Nine months until retained EU law disappears
At the end of 2023 “retained EU law” – the body of EU-derived law that was adopted in the UK following Brexit – will disappear from the UK statute book.
The Retained EU Law (Revocation and Reform) Bill (the REUL Bill) goes to its report stage in the House of Lords on 19 April and is expected to receive Royal Assent by June. It provides for the revocation of EU-origin regulations and principles of interpretation at the end of 2023. However, the REUL Bill has lots of exclusions and powers for ministers to preserve EU-derived law, so the picture is not quite as rosy or as alarming (depending on your point of view) as the headline suggests.
What's in a name?
“Retained EU law” will literally no longer be part of UK law after 2023. This is because the REUL Bill provides for all types of retained EU law that survive after the end of 2023 to be renamed and known as “assimilated law”. The substance of much retained EU law may continue to apply beyond January 2024, however, depending on the steps that the government takes to maintain the status quo.

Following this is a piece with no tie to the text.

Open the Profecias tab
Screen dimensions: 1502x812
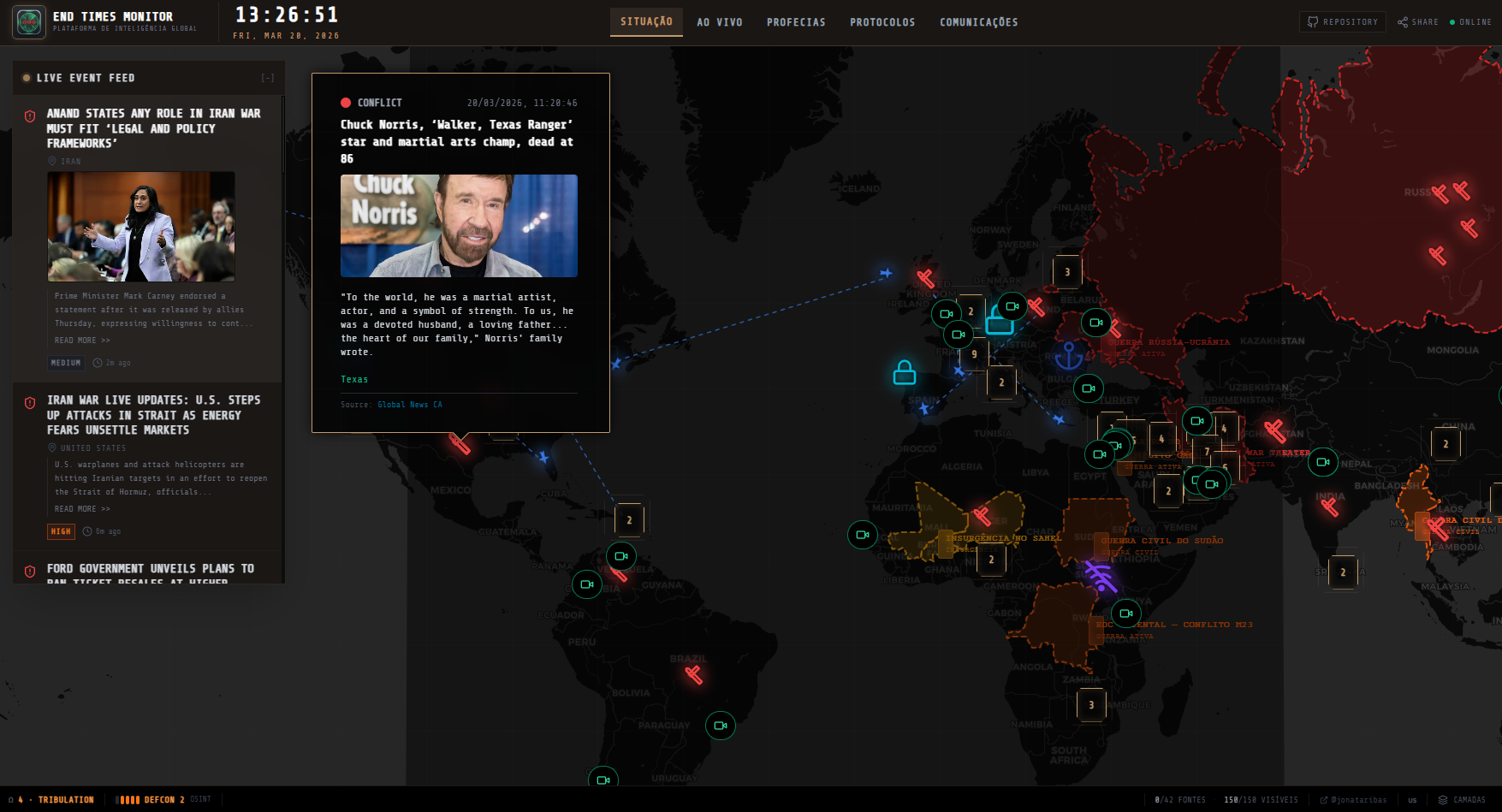tap(796, 22)
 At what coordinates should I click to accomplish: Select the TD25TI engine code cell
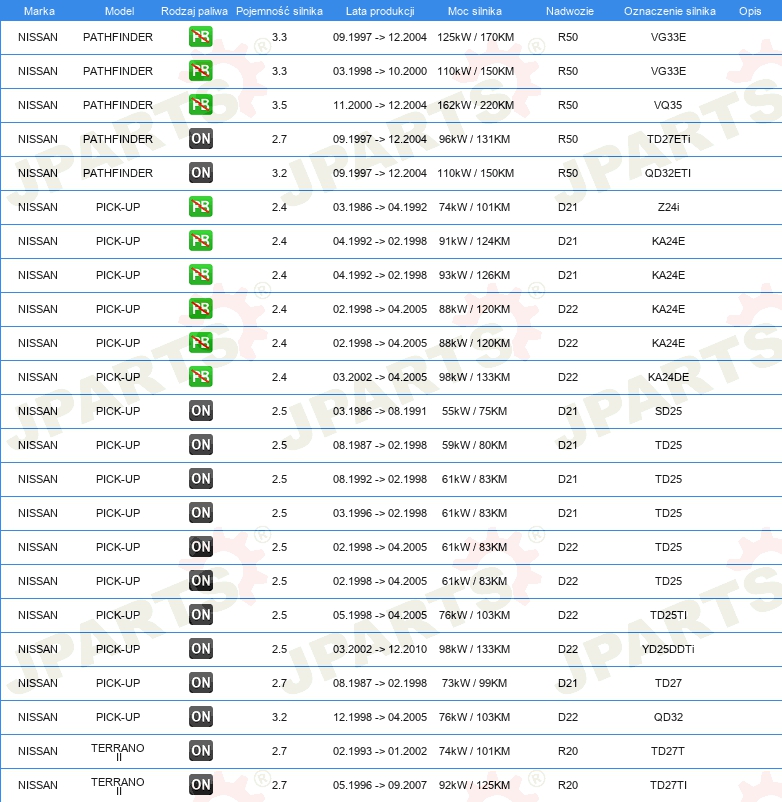click(x=668, y=615)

This is because the REUL Bill:
- does not automatically revoke provisions contained in primary domestic legislation (such as Acts of Parliament, as contrasted with secondary legislation such as statutory instruments);
- allows ministers to preserve specific pieces of secondary legislation;
- allows ministers, for specified categories of legislation, to postpone the end-2023 revocation date (the “sunset date”) to a later date, but no later than 23 June 2026 (this is the 10 year anniversary of the Brexit referendum);
- allows for specific EU case law or other principles that have effect on the interpretation of domestic law to be codified into domestic law;
- provides broad powers for ministers to restate or replace retained EU law (and assimilated law); and
- does not apply the sunset to financial services legislation (although it will remove the application of EU case law and interpretative principles that apply to such legislation) – this is because a separate programme of financial services reform will be enabled by the Financial Services and Markets Bill currently going through Parliament.
The reform process
The process for reform under the REUL Bill gives rise to a number of concerns. The government has deliberately chosen to impose a challenging timeframe. The size and complexity of the body of retained EU law (the term has a very broad definition and includes laws which originated as UK domestic policy rather than being “imposed” by the EU) mean that the task of reviewing and reforming it is commensurately large. Even if the sunset date is postponed, the final deadline of June 2026 will still imply a large programme of reform in a relatively short time frame. The making of reforms through the use of ministerial rule-making powers will provide limited opportunities for stakeholder consultation and Parliamentary scrutiny.
Even identifying the body of retained EU law that is affected is a challenge. The Government has tasked all departments to review and identify relevant law and to list it on a public dashboard – first published in June last year. The automatic sunset provisions mean that there is a risk of legislation being allowed to lapse by mistake. The original dashboard was by no means complete and although it has been updated, a further substantial update is expected imminently.
There is currently no roadmap setting out whether the government intends to preserve, reform or revoke the legislation identified in the dashboard. Although the government has promised to preserve EU standards in a number of areas – for example, employee health and safety and environmental standards – it has so far made few specific commitments.
Policy decisions and impacts
Unlike the “EU exit” regulations which were passed to amend EU law at the end of the Brexit transition period, regulations under the REUL Bill will involve substantive policy decisions (the exit regulation powers were limited to the technical exercise of ensuring workability of the law once the UK was outside the EU). The reform process may put pressure on resources for those government departments that deal with large bodies of EU-derived law. In areas of law, such as environmental regulation, which are within the devolved competences of Scotland and Wales (the sunset date does not apply to Northern Ireland instruments), divergences of approach may give rise to UK internal market tensions.
The government has said that it may codify certain provisions of EU case law, EU Treaty provisions or other principles to which UK law has been subject until now. Where it does not do so, or does not do so exactly, there will be uncertainty as to the impact of removing provisions that currently underpin domestic law. These issues are not merely academic. They can have a real impact on everyday matters such as rules on equality of pay, calculations of holiday pay, or taxes payable.
Businesses will potentially have to grapple with hundreds of new regulations that replace or restate retained EU law. Although there is a provision in the Bill that replacement legislation should not result in a greater overall net regulatory burden on business in the relevant subject area, some changes could result in new obligations. Businesses will also want to make sure that they are aware of any changes that can reduce their compliance burden.